Previous themes have included: the wild west, horror, B-movie sci-fi, heavy metal (a la Spinal Tap), surf, Alice in Wonderland and summer camp.

==Events==
Carnage accepts submissions from GMs, or game masters, volunteering to host sessions of games across the tabletop genres. Typical fare includes board games of the Eurogame and Amerigame varieties, collectible card games like Magic: the Gathering and Legend of the 5 Rings, boffer and dialogue-driven LARPs, miniatures in fantastic and historical milieux, and role-playing games, including ongoing campaigns in living worlds and standalone adventures. Recently Carnage has started including learn-to events such as introduction classes and miniature painting and game creation seminars.
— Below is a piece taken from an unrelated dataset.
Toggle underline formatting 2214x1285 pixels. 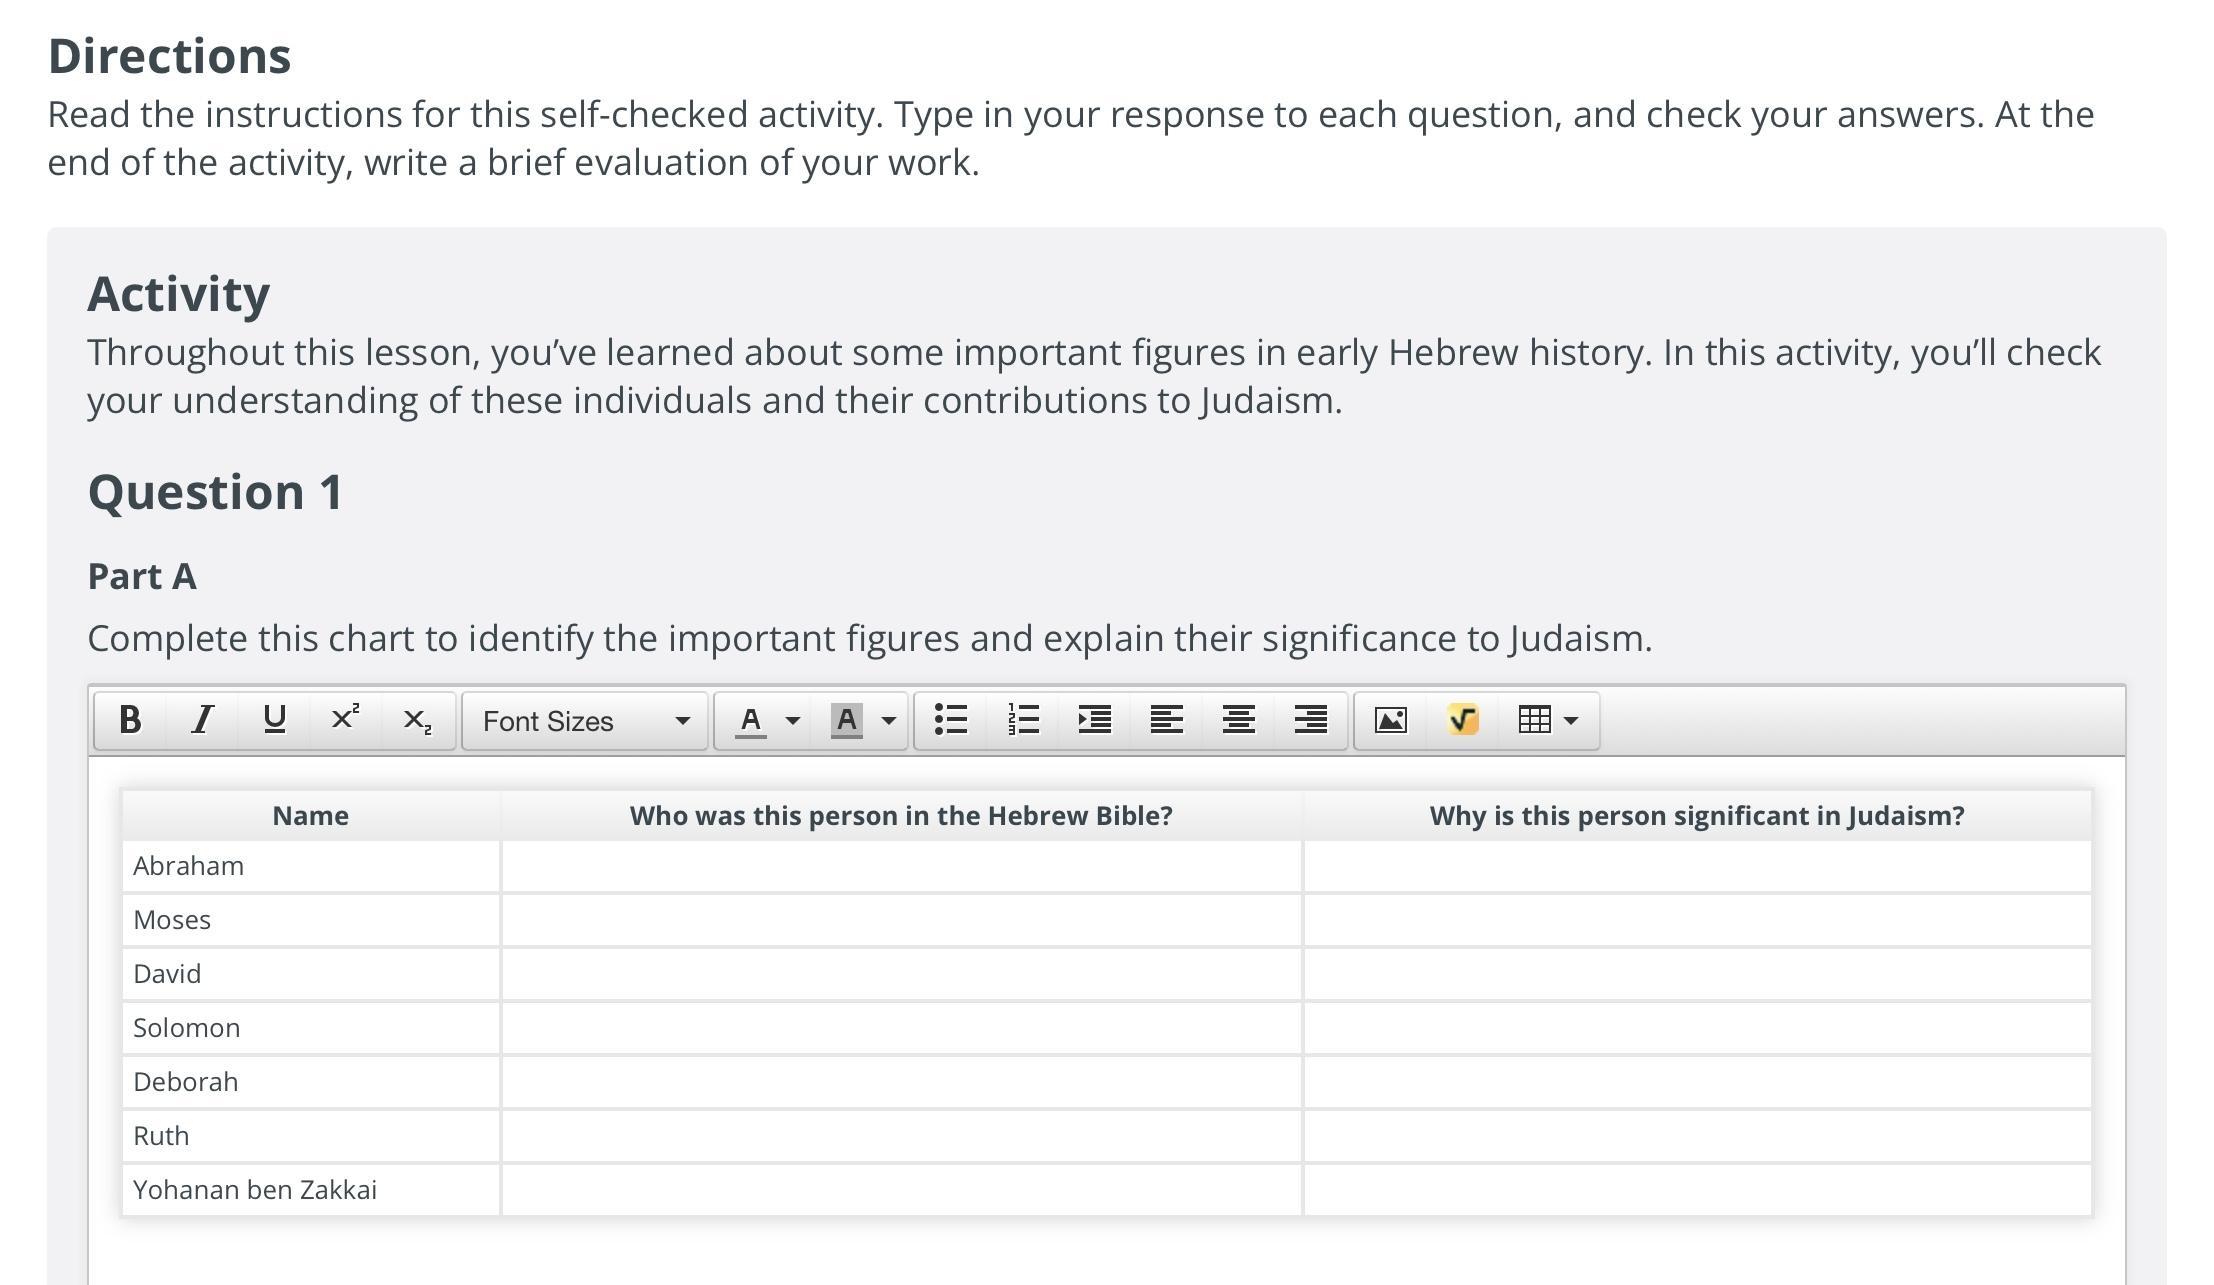click(x=274, y=720)
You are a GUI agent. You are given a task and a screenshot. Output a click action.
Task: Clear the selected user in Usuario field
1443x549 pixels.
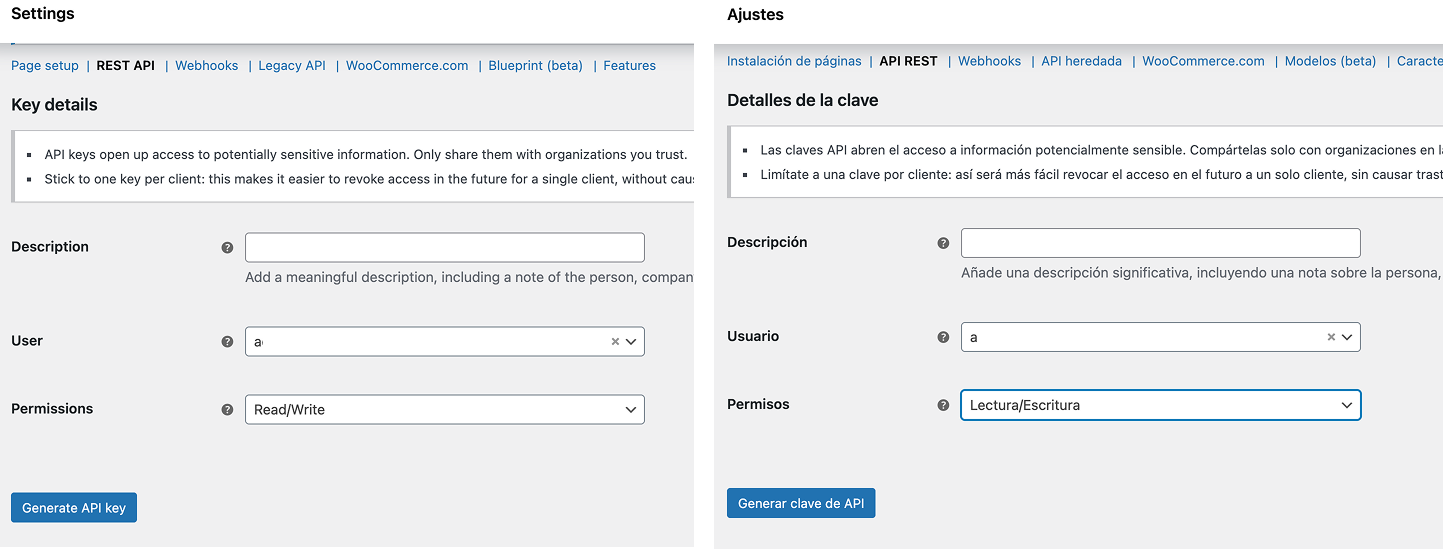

Carnage also offers a number of non-gaming events such are "sip'n paints", needle felting and a steam punk fashion show.

Other notable events at Carnage have included the Carnage Accords, an annual Diplomacy tournament; a computer-assisted game trade known as a "math trade"; the Centuries of Conflict umbrella theme for many historical miniatures; dramatic readings and panels held by convention guests; and most recently at Carnage Noir, a geek pub quiz sponsored by Gygax magazine.

In 2022 Carnage is slated to be the host convention for the Diplomacy World Championships (World DipCon).

==Guests==
Carnage has hosted a number of guests of honor from the gaming industry and literary communities. Past game-related guests have included: James Carpio, Ann Dupuis, Walter Hunt, Tracy Hurley, Steffan O'Sullivan, Jeff Talanian, Brad Younie, and members of Steve Jackson Games' Men In Black demo team. In 2019 Carnage welcomed David Phipps, creator of Pulp Alley, a skirmish level miniatures game.

Authors have included C. J. Henderson, Howard Coffin and Lisa Comstock.

Artist Don Higgins has made several appearances.